Sen. Chris Dodd’s planned retirement increases the likelihood of financial
overhaul legislation passing this year, industry lobbyists and consumer
activists say.

Dodd (D-Conn.) decided to remain chairman of the Senate Banking Committee last year in part to oversee wide-ranging changes to how the nation’s financial system is regulated.

{mosads}But Dodd’s panel has yet to mark up legislation, even as the House in December passed a broad overhaul of the industry.

With Dodd’s retirement, which was announced Wednesday, special interests on both sides of the fight believe the momentum has shifted in favor of passing legislation well before the 2010 elections.

White House Press Secretary Robert Gibbs said Dodd is a “passionate advocate” on financial overhaul and aims to finish this year.
 
“I think the odds of enactment are greater now than before,” said Richard Hunt, president of the Consumer Bankers Association.

“The political roadblocks won’t matter anymore and Dodd can just get down to policy,” said Ed Mierzwinski, director at U.S. PIRG.

Dodd and Sen. Richard Shelby (R-Ala.), the ranking member on the panel, have been trying to craft a compromise since last year. Senators from both parties are trying to ease disagreements over many details of the overhaul.
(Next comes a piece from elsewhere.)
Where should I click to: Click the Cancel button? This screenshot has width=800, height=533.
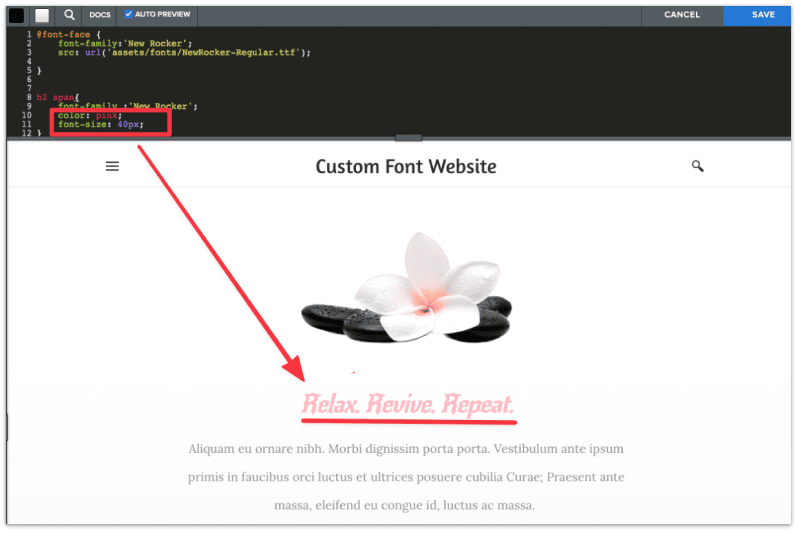pyautogui.click(x=682, y=15)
The overhaul would include major changes to the nation’s regulatory structure, the power of the Federal Reserve, oversight of the multi-trillion-dollar derivatives markets and changes to how consumer products are regulated.

Dodd and Shelby have worked closely in the last few years on financial legislation, particularly on a credit card bill in 2009.

Dodd said on Wednesday he is in favor of reaching a bipartisan framework for reform. And financial industry lobbyists believe that his retirement makes that more likely.

“If anything, his announcement makes it easier to craft a bipartisan bill,” said Scott Talbott, senior vice president at the Financial Services Roundtable.

The thorniest question for Dodd and Shelby remains how to boost consumer protections.

For the administration, House Democrats and consumer advocates, a cornerstone of the overhaul is the creation of a new Consumer Financial Protection Agency (CFPA). The agency would regulate financial products, including mortgage loans and credit cards.

Dodd has been a strong supporter of a new agency. But Shelby and other Republicans strongly oppose it, as does the financial industry.

Dodd is facing major pressure from consumer advocates to support the new agency.

“In some ways this frees him up to speak his mind, knock a few heads and do what he thinks is right including hanging tough on the CFPA,” said Travis Plunkett, legislative director at the Consumer Federation of America.

Heather Booth, head of Americans for Financial Reform, a coalition of consumer advocates and labor unions, said the next month is crucial in the CFPA debate.

“We’re intensifying efforts,” she said. “We think it’s important that people see this is a dividing line issue moving into the elections.”

Financial industry lobbyists believe just the opposite — that Dodd’s retirement allows the CFPA to fall by the wayside. They argue that there simply are not the 60 votes necessary to break a filibuster over the new agency.

Hunt said the Dodd announcement “puts the nail in the coffin” of the agency as Obama proposed. Industry groups supported an alternative in the House that would have created a council of regulators but not an independent agency.

“The votes are not there,” Hunt said.